Failure is a guarantee. “Success” assumes that certain metrics have been set and that the words used to describe those metrics are understood in the exact same way by all parties involved. One patient with parotid cancer and given facial paralysis after surgery was thrilled to be alive. Another is furious about a widened scar.
The brain, primed to act on behalf of the organism, works at times without our input and leads us astray. Neuroscience has definitively shown that we can only process so much at once. What if Chabris and Simon’s “Invisible Gorilla” is a clavicular tumor, unseen on a routine chest film while analyzing possible airspace disease?
Adam and Eve messed up, fooled by the mind and temptation. The Bible tells an old story of failure of the human race, over and over again. Each time, something was learned, and not repeated by someone else. We are better off now because of it.
More recent:
I have missed more than 9000 shots in my
career. I have lost almost 300 games. On
26 occasions I have been entrusted to take
the game-winning shot … and missed. And I
have failed over and over and over again in my life. And that is why I succeed.– Michael Jordan
Would 9,000 missed diagnoses make you the greatest of all time?
No doubt it would. If you survived.
There are innumerable examples of failure leading to immeasurable success. Check out “Tools for Titans” by Tim Ferris.
It turns out our predecessors and heroes were also epic failures.
Dr. John Gibbon invented the heart-lung machine with 20-plus years of research. His first patient died, the second was successful, the next two died. He left cardiac surgery from the outcomes. With his work, other pioneers led the field of bypass surgery to where we are today.
Dr. Gibbon’s missed shots left three babies dead.
Our mistakes are usually less sensational. Consider the family physician who sees 30 patients with multiple complaints a day. They have to see that many to make their production bonus numbers. Patient 29 that day has heartburn, a PPI is prescribed. The next day, the physician finds out the patient is dead from MI. Is there a silver lining in that?
Alas, our profession is in a crisis. 1,000,000 patients lose a doctor each year to suicide. The fire of medical burnout is blazing.
“Failure” in medicine means suffering and death, often at our hands. Now get back to work, and do not let the weakness show. Ridicule would follow, always at the hands of those terrified of having the role reversed. The target of the surgeon throwing instruments or the professor hurling insults during rounds is not the human at the other end. It is at all of their own errors and the Gods for putting them in this place. They don’t know this, and certainly, the poor souls at the other end don’t, either.
Why are stories of survival followed by thriving after extreme psychological stress so amazing? This is because they are rare in the most extreme sense. It is because we all have a breaking point, a psychological aneurysm on our ego’s aorta. If stressed enough, it will break. Maybe the individual lives, but somewhere the body suffers. Does the transient decrease in blood flow cause an ischemic organ? Does the patient suffer post-operative pulmonary embolism? TIA?

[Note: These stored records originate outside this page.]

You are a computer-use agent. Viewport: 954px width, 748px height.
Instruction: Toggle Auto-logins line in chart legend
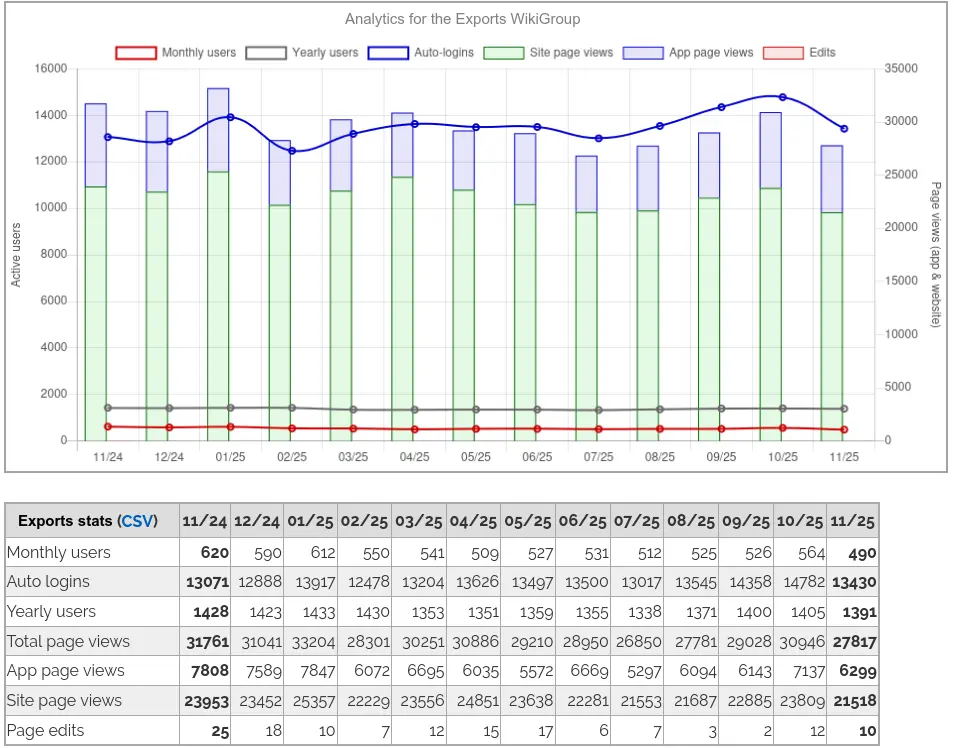coord(419,53)
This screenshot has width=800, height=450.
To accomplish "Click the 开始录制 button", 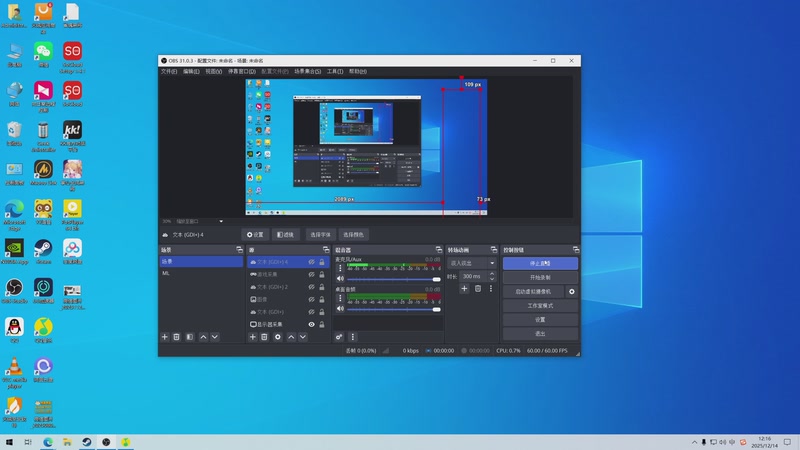I will [540, 277].
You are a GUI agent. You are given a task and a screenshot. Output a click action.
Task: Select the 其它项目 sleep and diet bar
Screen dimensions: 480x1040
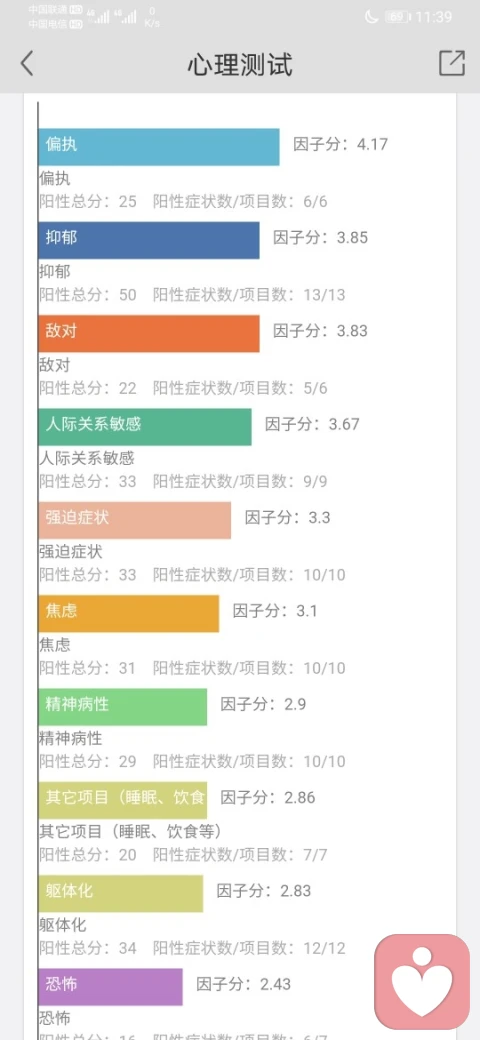click(x=123, y=800)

The mind works no differently, with an acute mortality by an error from your hands causing a rupture of the ego. You may live and return to work. Do you now handle conflict differently? Are your children now afterthoughts due to your constant worry over a future malpractice suit? Or, do you suffer from post-interventional morbidity, for example, the physician with depression admitted to the psych ward, terrified of this fact being passed onto the community and losing his credibility or license. How would you pay your student debt loans if that happened?
The aneurysm patient heads to rehabilitation, off from work many months. The surgeon returns to work the next day, so as not to show weakness. If you needed a day, it would be understood. But for how long? Someone has to take call.
Who can you turn to? The stigma associated with mental health is itself a cause for mental health disease, just like JCAHO causes as many problems as it solves. Pam Wible, in her book Physician Suicide Letters (yes, there is a whole book of these, and she could write a series) speaks of the system against openness. Physician assistance programs have been a contributor to this problem. Just read about Chris Dawson.
Every single one of us has distressing moments in this line of work. We are guaranteed to fail. Yet, when it occurs, we feel alone. Backed into an impossible situation, we kill ourselves at a rate higher than any other profession. We fail to heal ourselves.
I don’t have a prescription answer for this. Perhaps no single intervention can help. The only thing I can think of is to talk about it, and offer my own ear for anyone who needs it. I have been there myself.